### Given problem
Copy the entries below word for word, starting at the line that contains "You are a GUI" and continuing through the end of the entries, with both ends included. Leave the pictures out of your copy.

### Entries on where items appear
★ ★ ★
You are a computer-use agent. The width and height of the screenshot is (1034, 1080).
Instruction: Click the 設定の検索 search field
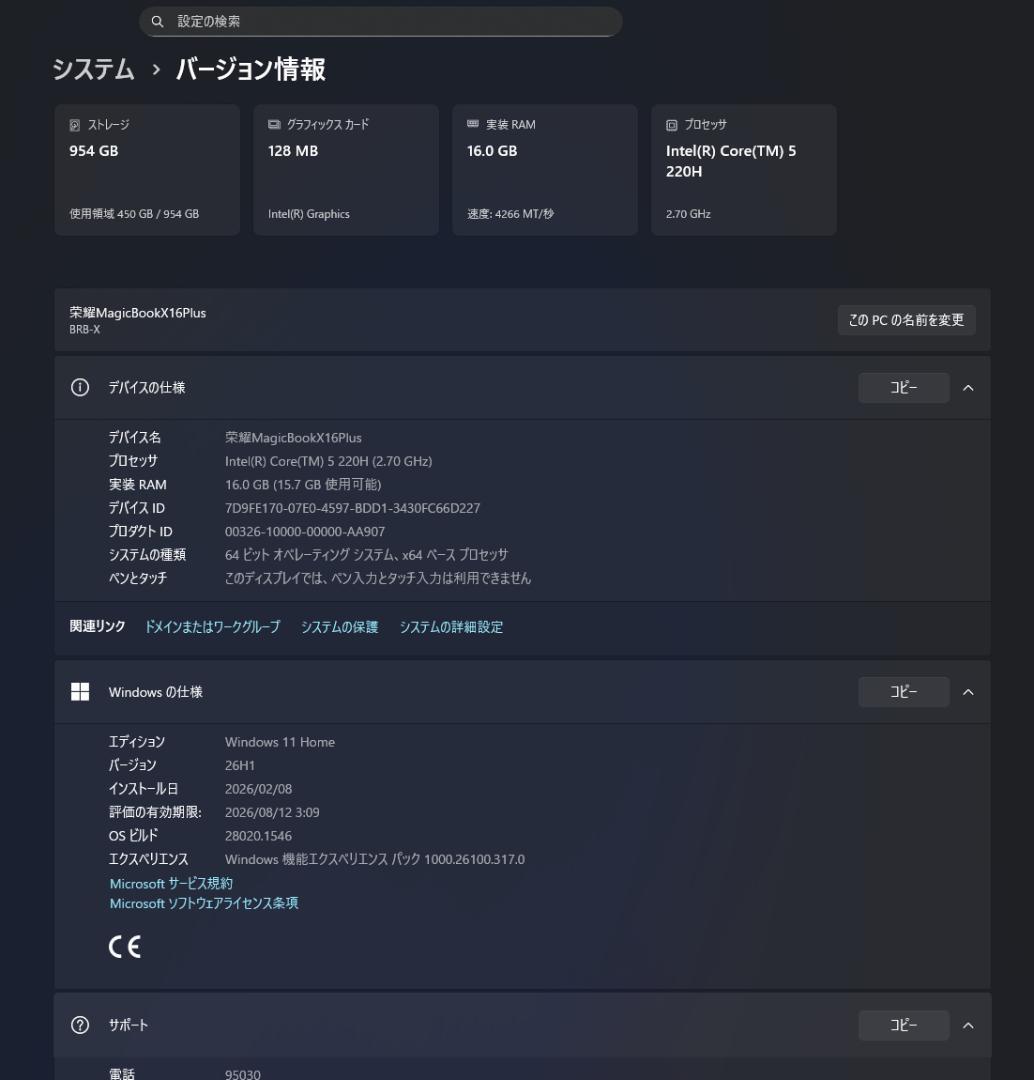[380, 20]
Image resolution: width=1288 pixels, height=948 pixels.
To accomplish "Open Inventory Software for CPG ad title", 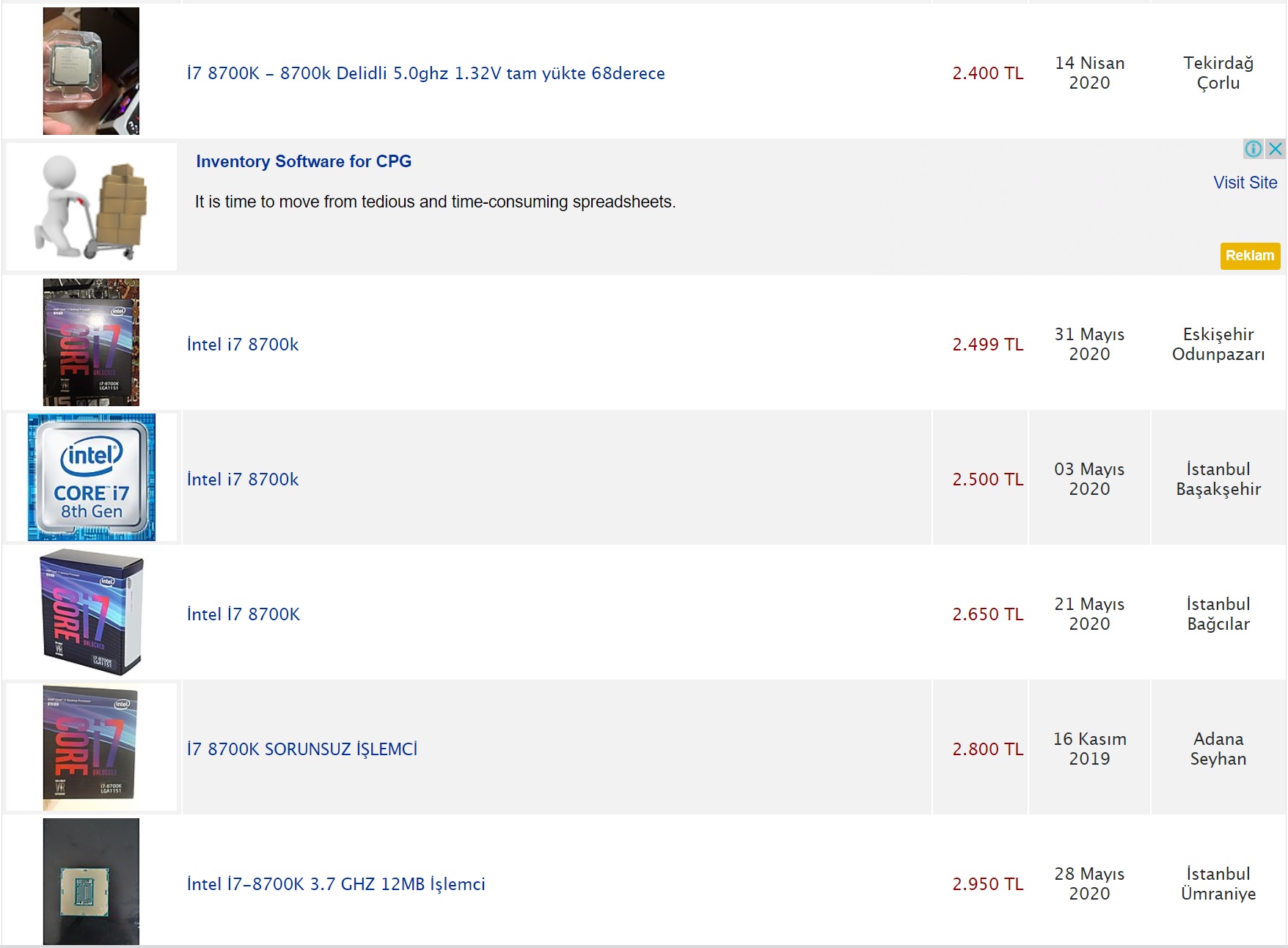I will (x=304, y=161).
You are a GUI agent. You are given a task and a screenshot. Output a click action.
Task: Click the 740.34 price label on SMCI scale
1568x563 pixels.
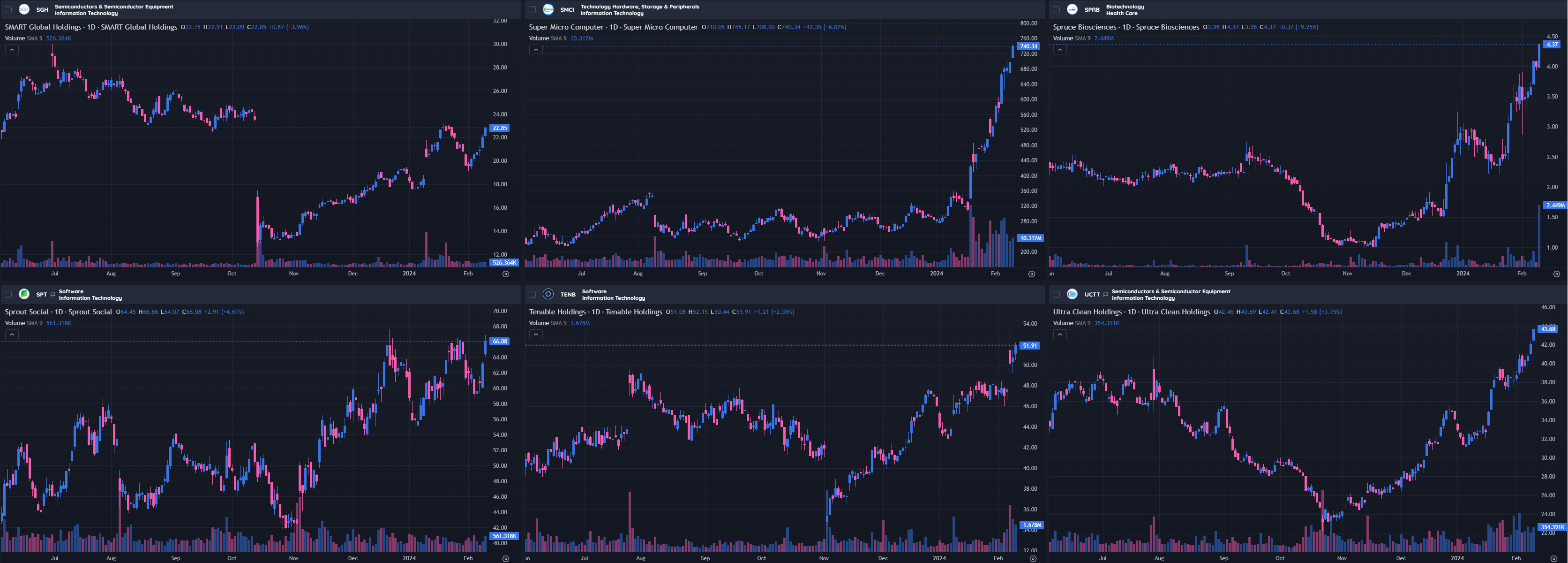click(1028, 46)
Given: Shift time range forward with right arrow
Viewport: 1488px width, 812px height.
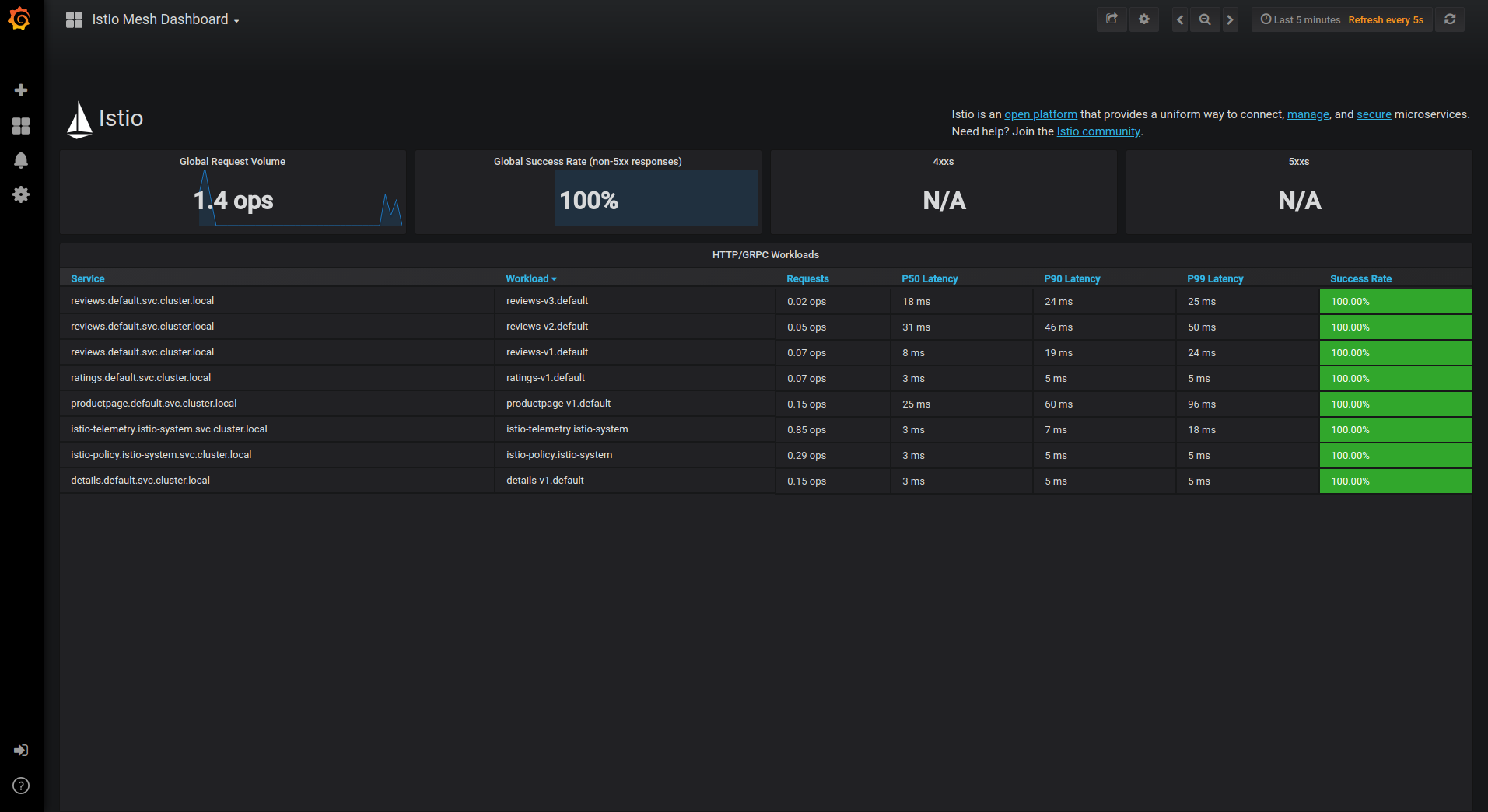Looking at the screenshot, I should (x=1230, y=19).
★ ★ ★
### Response
You are a GUI agent. You are given a task and a screenshot. Output a click action.
Task: Click the 740.34 price label on SMCI scale
1568x563 pixels.
click(1028, 46)
Given: Shift time range forward with right arrow
Viewport: 1488px width, 812px height.
Looking at the screenshot, I should (x=1230, y=19).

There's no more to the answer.